目を開いて動いているgさんは、髪型や顔立ちや背格好は似ていても、
わたしとはまるで別人でした。

肩を並べて、家の近所の道を、ゆっくりと歩きました。
どんな話をどうやってしたらいいのでしょう?
gさんがなにを考えているのか、見当も付きません。

ちらりと横目で見ると、猫のようにしなやかに歩くgさんが、
どこか人間ばなれした存在に見えました。

「わたしの顔が珍しい?」

不意に話しかけられて、ギクリとしました。

「髪の色も目の色も薄いもんね。
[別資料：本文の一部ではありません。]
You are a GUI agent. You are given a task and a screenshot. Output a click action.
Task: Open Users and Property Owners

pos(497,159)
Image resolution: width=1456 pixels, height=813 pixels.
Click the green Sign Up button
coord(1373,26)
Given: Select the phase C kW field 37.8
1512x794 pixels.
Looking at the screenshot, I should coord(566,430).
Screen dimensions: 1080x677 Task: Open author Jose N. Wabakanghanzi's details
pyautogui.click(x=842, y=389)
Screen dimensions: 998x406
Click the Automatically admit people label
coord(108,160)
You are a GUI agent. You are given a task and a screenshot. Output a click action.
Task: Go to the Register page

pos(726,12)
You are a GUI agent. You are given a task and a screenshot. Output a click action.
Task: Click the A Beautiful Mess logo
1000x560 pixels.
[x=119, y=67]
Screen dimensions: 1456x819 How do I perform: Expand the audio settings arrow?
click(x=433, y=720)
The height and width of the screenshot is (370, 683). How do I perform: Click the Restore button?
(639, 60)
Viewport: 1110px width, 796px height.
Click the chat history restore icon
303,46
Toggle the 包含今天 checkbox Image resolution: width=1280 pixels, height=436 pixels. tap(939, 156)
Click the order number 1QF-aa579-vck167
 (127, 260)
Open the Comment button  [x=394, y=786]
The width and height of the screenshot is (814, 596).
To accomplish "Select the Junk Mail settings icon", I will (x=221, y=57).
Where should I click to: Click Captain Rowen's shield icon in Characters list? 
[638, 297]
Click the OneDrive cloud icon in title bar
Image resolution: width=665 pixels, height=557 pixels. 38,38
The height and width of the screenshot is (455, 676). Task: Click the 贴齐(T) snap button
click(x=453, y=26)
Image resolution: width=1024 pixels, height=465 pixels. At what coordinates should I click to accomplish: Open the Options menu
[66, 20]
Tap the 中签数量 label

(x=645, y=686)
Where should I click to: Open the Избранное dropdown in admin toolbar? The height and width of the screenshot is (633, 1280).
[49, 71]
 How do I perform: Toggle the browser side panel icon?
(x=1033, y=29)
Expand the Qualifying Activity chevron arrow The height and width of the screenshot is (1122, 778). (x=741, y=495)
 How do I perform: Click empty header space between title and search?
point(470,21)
変わってるでしょ?」

明るい瞳が冬の日射しを浴びて、くるくると動きました。

「いえ……そういうわけでは」

「気にしなくていいよ。慣れてるし。
 生まれつきなにか欠けてるみたいなんだ、わたしの体は。
 だからあっちこっちが時々ポンコツになる。
 ○○ちゃんはいいね。
 他人じゃないみたいな顔をしているのに、髪も目も黒くて」

こんなに綺麗な自分の瞳が嫌なのか……と意外でした。

「そんな……。わたしも体は弱いです。
 義姉さんのほうが、ずっと素敵です」

「自分に似た顔の人から言われても、自慢みたいだよ」

gさんはうっすら笑いました。

「それに、優しいお兄ちゃんがいるのも羨ましい」

「え?」

「○○ちゃん、お兄ちゃんのこと、好きでしょ?」

ずばりと言われて、恋心を見抜かれていたのかと、慄然としました。

「○○ちゃん、△△クンを見る目が優しいもん。
 小さい時からずっと可愛がられてたんでしょう?」

思い過ごしだったらしい、とホッとしました。

「……はい」

「わたしも、あんなお兄ちゃんがいたらなあ……」

そのお兄ちゃんを恋人にしているgさんにしては、
ずいぶん贅沢な言い草だと思いました。

「○○ちゃんは、わたしのこと嫌いよね?」

「ええ? いえっ、そんなことは」

「わたしが邪魔じゃないの?」

「邪魔だなんて……兄が選んだ人なら、それが一番だと思います」

「やっぱり、お兄ちゃんが中心なんだね」

嘲笑されているのかどうか、微妙でした。
もしかしたら、意地悪をされているのだろうか、と思案しました。